Wait!  I'm not done!  After MS choir, I was back in our room (where Mrs. D had rehearsed with the boys) and there was a piece of gum, shoddily wrapped, ground into the floor!  Unbelievable!

On a brighter note, I ended the day by doing more singing than usual, as I was needed to add some substance to the anemic one-person-against-too-many-others bass section.  I don't get to sing as often as I would like, so I enjoyed this greatly.  There was, however, the proverbial dark lining to that silver cloud (wait...that's not quite right...oh, well); part way through the rehearsal about 8 members got up and left to go to a rehearsal for the musical.  Well, Mrs. D had only heard about this 30 minutes prior and...the details aren't worth it.  We wound up with 14/26 members (and no bass section after the one left) for most of the rehearsal.  Is "obligation" in their vocabulary?

Friday, October 22, 2010

10/22

I had to postpone a Theory quiz because of [expected] absences today.  I also played them a song that I thought they would like but they completely didn't.  Hm.

The MS was an adventure today.  It was Picture Day!  This meant that for one of our classes we didn't have even most of the students back until class was half over; a bummer when trying to finish a movie.  There was also some crazy girl drama that they tried to rope us into today.  Girl A and B are super bff's, but they've been bitter about each other lately.  Today, girl A told a teacher that boy A was saying very mean things about boy B.  Girl B reports that this boy was falsely accused and that girl A has "an attitude."  We'll be keeping an eye out to see who ends up in trouble for the alleged meanness.

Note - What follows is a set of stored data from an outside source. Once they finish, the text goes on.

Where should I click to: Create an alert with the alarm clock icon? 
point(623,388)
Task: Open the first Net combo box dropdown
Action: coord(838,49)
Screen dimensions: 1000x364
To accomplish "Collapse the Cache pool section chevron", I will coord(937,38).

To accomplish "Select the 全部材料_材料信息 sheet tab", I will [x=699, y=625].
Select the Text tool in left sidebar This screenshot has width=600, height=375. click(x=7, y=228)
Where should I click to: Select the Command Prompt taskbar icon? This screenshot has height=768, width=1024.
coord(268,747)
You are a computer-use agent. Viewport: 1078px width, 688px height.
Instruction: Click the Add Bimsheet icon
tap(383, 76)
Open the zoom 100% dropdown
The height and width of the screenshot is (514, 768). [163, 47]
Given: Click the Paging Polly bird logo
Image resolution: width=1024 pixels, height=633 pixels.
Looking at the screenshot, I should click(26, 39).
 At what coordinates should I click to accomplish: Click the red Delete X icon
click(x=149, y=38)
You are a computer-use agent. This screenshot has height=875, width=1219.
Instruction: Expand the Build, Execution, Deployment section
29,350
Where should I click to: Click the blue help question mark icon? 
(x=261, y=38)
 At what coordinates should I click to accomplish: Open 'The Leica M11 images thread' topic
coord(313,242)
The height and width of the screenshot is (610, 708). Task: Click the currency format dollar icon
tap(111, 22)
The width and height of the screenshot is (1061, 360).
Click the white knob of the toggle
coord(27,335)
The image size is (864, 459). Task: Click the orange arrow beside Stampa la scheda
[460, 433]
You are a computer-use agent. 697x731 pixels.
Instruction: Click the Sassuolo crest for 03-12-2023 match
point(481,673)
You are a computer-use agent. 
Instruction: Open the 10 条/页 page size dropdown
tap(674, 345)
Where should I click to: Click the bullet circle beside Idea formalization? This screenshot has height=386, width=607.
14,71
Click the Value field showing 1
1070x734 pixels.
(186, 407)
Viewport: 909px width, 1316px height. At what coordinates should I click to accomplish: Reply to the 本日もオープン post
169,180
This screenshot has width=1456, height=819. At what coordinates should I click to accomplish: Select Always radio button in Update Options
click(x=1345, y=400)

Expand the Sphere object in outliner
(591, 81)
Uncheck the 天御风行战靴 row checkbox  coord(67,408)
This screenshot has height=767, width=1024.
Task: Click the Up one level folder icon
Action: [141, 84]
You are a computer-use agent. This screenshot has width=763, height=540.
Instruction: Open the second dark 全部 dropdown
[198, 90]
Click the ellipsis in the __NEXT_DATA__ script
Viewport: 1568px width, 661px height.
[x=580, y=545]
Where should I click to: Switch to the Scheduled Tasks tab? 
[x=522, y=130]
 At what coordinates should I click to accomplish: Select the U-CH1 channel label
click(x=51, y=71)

In the faculty room at lunch a couple days ago there was this disgusting smell coming from someone's lunch.  There was a teacher with sardines who was blamed for this — it was kind of funny.  Today, however, the woman who sits next to him divulged that it was actually her fish that created the smell, and she hid it away and let everyone blame the guy.  This story was very funny, so we had a riotous faculty lunch.

There have been some rampant computer issues.  This is not the post where I'll discuss the technology environment in detail, though.  In short, the computer I use needed to be re-imaged yesterday and now today something happened with the internet filter that is causing everyone to be blocked from sites they could previously access.  That was pretty annoying.


Crash Years - The New Pornographers

Thursday, October 21, 2010

10/21

I was so confused this morning...just before real rehearsal began in choir, a small mystery something flew into my side and I swatted it away.  Mrs. D then yelled toward the disruptive corner of the ensemble, "Did you just throw a stinkbug at Mr. Duval?"  The one who apparently did this looked genuinely surprised that it hit someone, because she apparently was aimlessly swatting it away from herself.  At this point, I didn't know what to think.  I already struggle to hold on to any respect in this room, and this troublemaker definitely has none.  She and her friend started laughing and making snide jokes that I couldn't hear while I kept looking at them with a "did you really just throw something at me?" look.  I was mentally mixed up with a conflict of annoyance, shock, patience, helplessness, and amusement.  I still don't know what to think.

AAAAAHHHHH GUYS AND DOLLS


The Thrill is Gone - B.B. King and Tracy Chapman

P.S. I just added yesterday's Theory song to the post.  It was an interesting one.